As with many 80s albums, the sound leaves something to be desired and it’s slightly muffled, muddy and echo-filled, though the guitars have a terrifically raw, hard tone that hits with power. With the passing of so much time, even the glitches in the production makes it feel all the more retro and authentic.
In hindsight, it’s easy to see how Annihilation Absolute missed its intended audience. The “featuring Twisted Sister‘s A.J. Pero” likely turned off legions of discerning metal fans who had enough of Sister‘s cheesy drag queen schtick. Add the fuck-tastically bad cover art and nondescript band moniker and doom was almost certain (compounding these significant missteps, this was confusingly released in both EP and LP formats a year apart). Shite marketing aside, this is great album and it sounds as good now as it did then and proudly bears the style all the “retro-bands” have so desperately tried to replicate and co-opt as their own. These guys should have been the big New York hit instead of Twisted fucking Sister, so if you REALLY wanna rock, buy this right now.
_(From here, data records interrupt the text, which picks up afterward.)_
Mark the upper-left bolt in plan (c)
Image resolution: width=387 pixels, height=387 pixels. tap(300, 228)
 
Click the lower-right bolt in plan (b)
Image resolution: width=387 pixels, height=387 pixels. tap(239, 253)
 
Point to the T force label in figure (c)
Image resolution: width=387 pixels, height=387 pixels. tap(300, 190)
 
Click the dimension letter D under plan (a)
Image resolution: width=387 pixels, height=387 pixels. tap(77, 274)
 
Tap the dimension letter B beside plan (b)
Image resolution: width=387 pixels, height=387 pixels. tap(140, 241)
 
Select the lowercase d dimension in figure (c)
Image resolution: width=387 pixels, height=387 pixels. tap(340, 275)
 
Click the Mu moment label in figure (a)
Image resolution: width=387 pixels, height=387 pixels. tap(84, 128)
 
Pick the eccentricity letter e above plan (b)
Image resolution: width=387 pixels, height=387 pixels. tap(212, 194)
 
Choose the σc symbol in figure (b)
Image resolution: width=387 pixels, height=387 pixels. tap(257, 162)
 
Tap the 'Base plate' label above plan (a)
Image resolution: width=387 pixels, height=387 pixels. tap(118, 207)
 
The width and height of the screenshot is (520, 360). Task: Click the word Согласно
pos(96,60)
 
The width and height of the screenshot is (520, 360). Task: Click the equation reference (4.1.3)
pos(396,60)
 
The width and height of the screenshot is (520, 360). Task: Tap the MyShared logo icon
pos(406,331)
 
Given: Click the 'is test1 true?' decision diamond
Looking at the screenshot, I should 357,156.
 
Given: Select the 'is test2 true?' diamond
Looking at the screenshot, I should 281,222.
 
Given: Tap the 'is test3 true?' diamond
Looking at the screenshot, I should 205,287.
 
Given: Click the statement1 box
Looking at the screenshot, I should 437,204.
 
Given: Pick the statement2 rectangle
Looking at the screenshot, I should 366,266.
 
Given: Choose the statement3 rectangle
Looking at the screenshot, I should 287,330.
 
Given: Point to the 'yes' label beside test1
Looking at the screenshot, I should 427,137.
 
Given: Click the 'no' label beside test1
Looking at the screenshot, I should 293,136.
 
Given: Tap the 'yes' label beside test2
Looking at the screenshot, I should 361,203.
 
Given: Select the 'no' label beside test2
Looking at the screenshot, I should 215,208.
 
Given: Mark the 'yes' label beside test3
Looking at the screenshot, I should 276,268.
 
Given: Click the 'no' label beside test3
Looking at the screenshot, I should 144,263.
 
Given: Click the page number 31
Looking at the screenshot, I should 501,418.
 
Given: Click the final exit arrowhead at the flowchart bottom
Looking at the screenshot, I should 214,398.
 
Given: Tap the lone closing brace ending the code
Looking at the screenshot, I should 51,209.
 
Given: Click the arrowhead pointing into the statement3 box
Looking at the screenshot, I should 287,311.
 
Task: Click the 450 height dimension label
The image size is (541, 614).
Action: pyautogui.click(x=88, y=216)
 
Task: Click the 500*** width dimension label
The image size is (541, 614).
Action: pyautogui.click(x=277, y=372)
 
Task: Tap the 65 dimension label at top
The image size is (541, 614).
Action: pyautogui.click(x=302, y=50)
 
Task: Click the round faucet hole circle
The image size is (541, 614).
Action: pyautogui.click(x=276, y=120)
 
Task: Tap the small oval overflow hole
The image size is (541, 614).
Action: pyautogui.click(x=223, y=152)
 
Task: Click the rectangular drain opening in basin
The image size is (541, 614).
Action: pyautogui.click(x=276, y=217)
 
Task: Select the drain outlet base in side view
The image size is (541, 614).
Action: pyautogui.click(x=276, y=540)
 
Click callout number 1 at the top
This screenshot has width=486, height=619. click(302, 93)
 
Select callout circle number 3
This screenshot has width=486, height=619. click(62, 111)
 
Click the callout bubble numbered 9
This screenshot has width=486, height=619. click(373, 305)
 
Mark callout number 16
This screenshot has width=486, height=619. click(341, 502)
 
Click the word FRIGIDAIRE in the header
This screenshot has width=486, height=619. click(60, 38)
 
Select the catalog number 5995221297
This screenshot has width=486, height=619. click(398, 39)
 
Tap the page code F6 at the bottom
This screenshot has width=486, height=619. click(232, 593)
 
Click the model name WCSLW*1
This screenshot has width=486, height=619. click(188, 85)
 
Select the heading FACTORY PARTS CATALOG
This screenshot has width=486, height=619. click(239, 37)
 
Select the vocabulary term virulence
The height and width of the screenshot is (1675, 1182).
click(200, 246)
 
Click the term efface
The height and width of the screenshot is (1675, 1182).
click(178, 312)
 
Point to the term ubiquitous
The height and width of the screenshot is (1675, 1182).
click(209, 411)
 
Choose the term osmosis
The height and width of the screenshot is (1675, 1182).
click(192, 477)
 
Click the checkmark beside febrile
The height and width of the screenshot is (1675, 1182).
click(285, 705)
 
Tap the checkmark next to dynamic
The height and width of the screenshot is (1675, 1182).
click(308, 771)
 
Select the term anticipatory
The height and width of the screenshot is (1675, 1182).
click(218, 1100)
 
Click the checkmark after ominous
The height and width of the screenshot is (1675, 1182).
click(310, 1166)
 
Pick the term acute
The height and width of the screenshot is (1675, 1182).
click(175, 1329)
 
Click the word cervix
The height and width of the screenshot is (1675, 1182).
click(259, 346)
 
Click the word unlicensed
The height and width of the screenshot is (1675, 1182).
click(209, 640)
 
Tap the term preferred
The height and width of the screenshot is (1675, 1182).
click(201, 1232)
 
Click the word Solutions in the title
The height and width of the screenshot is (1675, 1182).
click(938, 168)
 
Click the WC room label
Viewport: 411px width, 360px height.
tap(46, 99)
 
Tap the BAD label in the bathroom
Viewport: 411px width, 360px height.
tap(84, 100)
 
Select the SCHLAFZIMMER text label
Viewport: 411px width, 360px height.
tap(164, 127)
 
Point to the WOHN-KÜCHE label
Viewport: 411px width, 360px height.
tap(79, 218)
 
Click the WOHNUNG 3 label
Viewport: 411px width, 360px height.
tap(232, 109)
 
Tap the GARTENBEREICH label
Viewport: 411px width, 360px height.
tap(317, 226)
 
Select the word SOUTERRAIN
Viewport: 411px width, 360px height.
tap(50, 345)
The band Cities had a lot going against them in 1986. For starters, theirname doesn’t exactly scream “Heavy Metal.” 1986 was also a time when a lot of American metal bands had been signed to major labels and Cities was stuck on Metal Blade. The most notable thing about them was their drummer, A.J. Pero, who used to be in (and would be in again) Twisted Sister. I remember a lot of people, including myself, who steered clear of Annihilation Absolute because they didn’t want to hear “We’re Not Gonna Take It” or “I Wanna Rock” for the millionth time. Wow, what a colossal mistake. This album is NOTHING like Twisted Sister. Cities was in the Metal Church /Savatage/ Armored Saint camp. Heavy, hook-filled riffs, a solid rhythm section (who thought Pero could play this aggressively?) and some great mid-range, powerful vocals from singer Ron Angell. Guitarist Steve Mironovich may not have been the most technically proficient axe slinger of his day, but he really let it all hang out on his solos. Just listen to him rip up the fret board during the extended solo beginning at the 4:01 mark of “Shades of Black.” They don’t write songs like that anymore. The rest of the album is full of pounding riffs from the opener “Stop the Race,” which features a memorable screamed chorus, to the closer, “Deceiver,” easily one of the best tracks on the album. There are NO BALLADS! “Cruel Sea” is the closest thing to a ballad on the album. All the band did was slow down the tempo from mid-paced, the tempo used on the majority of the album, while retaining all the heaviness.
Cities found a winning formula on Annihilation Absolute and worked it to near perfection. Recommended.
Shades Of Black , Deceiver (2 songs for you to listen)
Doesn’t Deserve To Be Forgotten – 85%
This NYC band really deserved better than to be submerged on a tiny label. They were incredibly good. Much like Jag Panzer, Liege Lord, and Laaz Rockit, Cities delivered traditional metal songs with an energy level and sound bordering on thrash, and whats more they wrote seriously ass kicking songs! Singer Ron Angell could have been big news in a more commercially oriented band with his clear, pleasing throat, whilst guitarist Steve Mironovich possessed a sound equally adept at tough rhythms and fiery, economical soloing. In The Still Of The Night (with its Maiden-like gallop) and Burn Forever are the finest cuts on hand, although Fight For Your Life and Innocent Victim certainly have their charms as well. A nice and tight production job, squishes all elements into a bristling and compressed picture, and with material this good delivered this well, it baffles me why Cities never flourished. Okay, their band name was kinda dumb, but still.